La legge Merlin è a mio avviso l’unico provvedimento del dopoguerra (si fa per dire perché la battaglia parlamentare della senatrice socialista sarebbe durata ben dieci anni e la legge sarà approvata solo nel 1958) che ha davvero un significato “rivoluzionario” sul piano della costruzione dei rapporti di genere. L’abolizione del resto dello “Stato lenone” – come si diceva allora –, la cancellazione dello scandalo di un potere costituito che offre sul mercato, garantendone la “qualità”, carne umana da utilizzare senza rischi per la salute, non è altro che la sanzione del rispetto di uno dei diritti fondamentali dell’individuo. Sul piano dei rapporti tra i sessi è un tentativo, se non altro, di eliminare la legittimazione, sul piano legale, della doppia morale. Anche qui il confronto con gli altri paesi d’Europa è eloquente: l’Italia sarà l’ultima dei pesi democratici ad abolire la prostituzione di stato. Perché la definisco una rivoluzione incompiuta è facile da dirsi: perché la legge viene accolta malissimo dagli italiani e – quello che colpisce forse di più - dalle italiane! Le inchieste parlano chiaro in proposito: secondo i dati della DOXA solo il 10% degli intervistati considera con favore la legge75. ripeto – delle case di tolleranza. Se poi si pensa che secondo un sondaggio di Datamedia ancora nel 1996 l’81% degli intervistati è favorevole alle case chiuse, il fallimento della battaglia della Merlin non può essere più evidente! Che gli uomini, in altre parole, si sentano privati di una sorta di legittimazione della propria assoluta liceità sessuale appare comprensibile. Che le donne stesse si mostrino contrariate da un provvedimento teso a restituire “dignità” al proprio sesso lo è indubbiamente meno.
Nei giorni scorsi è arrivata la proposta della senatrice PD Maria Spilabotte che attraverso un disegno di legge intende regolamentare l'attività di meretricio. Le prostitute saranno iscritte alla Camera di Commercio dotate di una partita Iva, un certificato di qualità e anche della possibilità di metter su delle cooperative attraverso le quali esercitare la professione. Che ne pensa?
E’ la strada che è stata imboccata un po’ ovunque, mi pare. Credo che non ce ne siano altre. Quello che vorrei sottolineare ancora una volta è il fatto che, quando parliamo di prostituzione, pensiamo sempre alle donne, come se fosse un problema loro… In realtà, a mio avviso, è esattamente il contrario. La prostituzione non è altro che la risposta (comprensibile) ad un certo tipo di “domanda”. E’ su quel fronte, sulle origini psicologiche di un appagamento sessuale di questo tipo che dovremmo invece riflettere.

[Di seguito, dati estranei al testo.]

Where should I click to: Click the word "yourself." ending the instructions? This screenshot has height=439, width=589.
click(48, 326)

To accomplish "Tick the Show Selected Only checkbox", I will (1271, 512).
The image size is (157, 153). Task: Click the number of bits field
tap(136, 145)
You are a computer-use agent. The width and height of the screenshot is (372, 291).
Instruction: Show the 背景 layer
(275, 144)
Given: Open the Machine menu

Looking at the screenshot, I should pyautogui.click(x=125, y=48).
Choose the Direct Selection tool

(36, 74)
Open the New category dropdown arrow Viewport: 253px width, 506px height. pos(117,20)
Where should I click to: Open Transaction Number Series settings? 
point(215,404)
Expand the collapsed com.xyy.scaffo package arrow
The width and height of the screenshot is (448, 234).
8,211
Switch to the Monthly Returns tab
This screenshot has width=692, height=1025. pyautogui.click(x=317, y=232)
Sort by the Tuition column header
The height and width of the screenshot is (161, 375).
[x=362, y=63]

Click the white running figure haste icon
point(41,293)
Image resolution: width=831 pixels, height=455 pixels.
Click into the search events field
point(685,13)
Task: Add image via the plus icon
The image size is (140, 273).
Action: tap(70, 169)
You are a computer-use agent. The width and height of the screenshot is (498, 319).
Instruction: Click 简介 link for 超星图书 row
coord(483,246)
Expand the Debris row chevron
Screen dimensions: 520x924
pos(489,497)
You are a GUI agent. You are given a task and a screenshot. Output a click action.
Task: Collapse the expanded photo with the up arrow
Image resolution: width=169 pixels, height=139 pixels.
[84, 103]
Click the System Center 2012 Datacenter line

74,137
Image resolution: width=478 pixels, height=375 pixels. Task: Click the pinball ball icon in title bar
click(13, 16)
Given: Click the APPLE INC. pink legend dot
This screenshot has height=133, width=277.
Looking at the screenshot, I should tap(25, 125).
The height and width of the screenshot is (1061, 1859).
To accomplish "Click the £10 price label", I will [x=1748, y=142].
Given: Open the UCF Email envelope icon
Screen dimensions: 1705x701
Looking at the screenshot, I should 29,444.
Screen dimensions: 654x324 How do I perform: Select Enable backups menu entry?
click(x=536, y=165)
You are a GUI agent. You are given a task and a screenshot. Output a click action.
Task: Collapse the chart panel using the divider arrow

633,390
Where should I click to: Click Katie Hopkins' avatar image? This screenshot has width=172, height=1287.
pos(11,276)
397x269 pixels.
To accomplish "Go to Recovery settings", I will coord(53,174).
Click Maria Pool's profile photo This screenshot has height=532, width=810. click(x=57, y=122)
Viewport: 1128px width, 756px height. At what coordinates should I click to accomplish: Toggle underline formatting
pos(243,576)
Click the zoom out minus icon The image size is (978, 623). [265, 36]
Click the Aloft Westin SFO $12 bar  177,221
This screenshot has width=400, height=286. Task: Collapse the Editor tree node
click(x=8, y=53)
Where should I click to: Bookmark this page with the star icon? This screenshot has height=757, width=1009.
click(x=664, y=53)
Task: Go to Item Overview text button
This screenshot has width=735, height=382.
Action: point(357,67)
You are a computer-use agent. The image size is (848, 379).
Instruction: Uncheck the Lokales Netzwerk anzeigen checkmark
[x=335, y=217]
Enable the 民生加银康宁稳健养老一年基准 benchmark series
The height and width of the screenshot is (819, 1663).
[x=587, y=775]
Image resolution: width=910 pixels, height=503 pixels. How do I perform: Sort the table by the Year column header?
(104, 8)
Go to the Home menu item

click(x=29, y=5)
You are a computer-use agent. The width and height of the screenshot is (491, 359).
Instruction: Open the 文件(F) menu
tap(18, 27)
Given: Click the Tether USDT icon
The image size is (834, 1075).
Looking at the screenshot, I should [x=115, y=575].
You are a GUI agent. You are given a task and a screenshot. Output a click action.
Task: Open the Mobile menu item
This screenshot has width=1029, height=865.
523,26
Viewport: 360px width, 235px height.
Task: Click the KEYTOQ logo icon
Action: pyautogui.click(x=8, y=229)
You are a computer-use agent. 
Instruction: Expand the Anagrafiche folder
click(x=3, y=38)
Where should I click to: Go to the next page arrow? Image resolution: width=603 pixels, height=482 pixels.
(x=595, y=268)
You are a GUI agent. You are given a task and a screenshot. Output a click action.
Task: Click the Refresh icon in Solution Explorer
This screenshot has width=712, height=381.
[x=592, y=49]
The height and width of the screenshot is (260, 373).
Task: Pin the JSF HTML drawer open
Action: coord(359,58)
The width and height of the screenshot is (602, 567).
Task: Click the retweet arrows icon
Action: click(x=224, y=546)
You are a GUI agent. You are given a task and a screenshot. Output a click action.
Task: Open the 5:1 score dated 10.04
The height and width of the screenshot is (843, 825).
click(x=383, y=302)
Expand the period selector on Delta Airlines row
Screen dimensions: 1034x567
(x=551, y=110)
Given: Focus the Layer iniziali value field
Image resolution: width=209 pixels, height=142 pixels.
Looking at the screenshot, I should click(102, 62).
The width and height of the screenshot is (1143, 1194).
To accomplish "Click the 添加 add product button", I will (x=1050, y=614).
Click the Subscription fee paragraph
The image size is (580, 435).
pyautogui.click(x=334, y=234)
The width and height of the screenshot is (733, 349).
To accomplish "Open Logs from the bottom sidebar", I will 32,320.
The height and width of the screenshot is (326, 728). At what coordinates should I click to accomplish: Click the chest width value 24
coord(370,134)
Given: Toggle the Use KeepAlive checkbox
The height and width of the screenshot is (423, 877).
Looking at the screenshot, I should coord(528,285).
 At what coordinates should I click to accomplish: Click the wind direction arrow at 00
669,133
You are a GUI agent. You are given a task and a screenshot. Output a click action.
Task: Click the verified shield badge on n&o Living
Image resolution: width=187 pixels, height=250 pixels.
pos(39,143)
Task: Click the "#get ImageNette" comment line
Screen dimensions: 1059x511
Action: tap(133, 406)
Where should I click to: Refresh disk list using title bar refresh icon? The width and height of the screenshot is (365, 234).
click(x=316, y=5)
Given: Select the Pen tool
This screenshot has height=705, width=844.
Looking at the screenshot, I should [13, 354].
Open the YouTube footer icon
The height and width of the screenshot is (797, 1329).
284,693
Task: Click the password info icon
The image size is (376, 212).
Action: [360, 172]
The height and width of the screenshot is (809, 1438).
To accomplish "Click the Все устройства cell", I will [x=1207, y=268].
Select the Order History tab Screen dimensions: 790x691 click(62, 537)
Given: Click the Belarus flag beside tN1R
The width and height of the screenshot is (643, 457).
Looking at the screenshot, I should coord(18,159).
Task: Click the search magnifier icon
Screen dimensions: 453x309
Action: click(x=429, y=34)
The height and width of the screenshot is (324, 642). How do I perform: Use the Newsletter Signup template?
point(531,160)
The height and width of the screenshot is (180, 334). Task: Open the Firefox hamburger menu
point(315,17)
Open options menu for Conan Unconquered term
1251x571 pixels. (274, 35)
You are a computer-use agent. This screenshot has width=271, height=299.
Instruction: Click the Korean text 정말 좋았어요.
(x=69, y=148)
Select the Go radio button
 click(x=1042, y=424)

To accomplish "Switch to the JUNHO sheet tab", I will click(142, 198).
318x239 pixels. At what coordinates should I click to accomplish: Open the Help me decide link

Certo qui il discorso si farebbe più lungo, andando a scavare in profondità nella costituzione stessa del nostro modello culturale. Ciò non toglie che credo sarebbe l’unica strada da percorrere se prima o poi volessimo davvero smettere di “scandalizzarci” perché tante donne battono il marciapiede. Il fenomeno escort ovviamente è - ripeto - altra cosa: credo entrino in gioco anche componenti nuove più legate alla stagione politica e culturale che si è appena conclusa.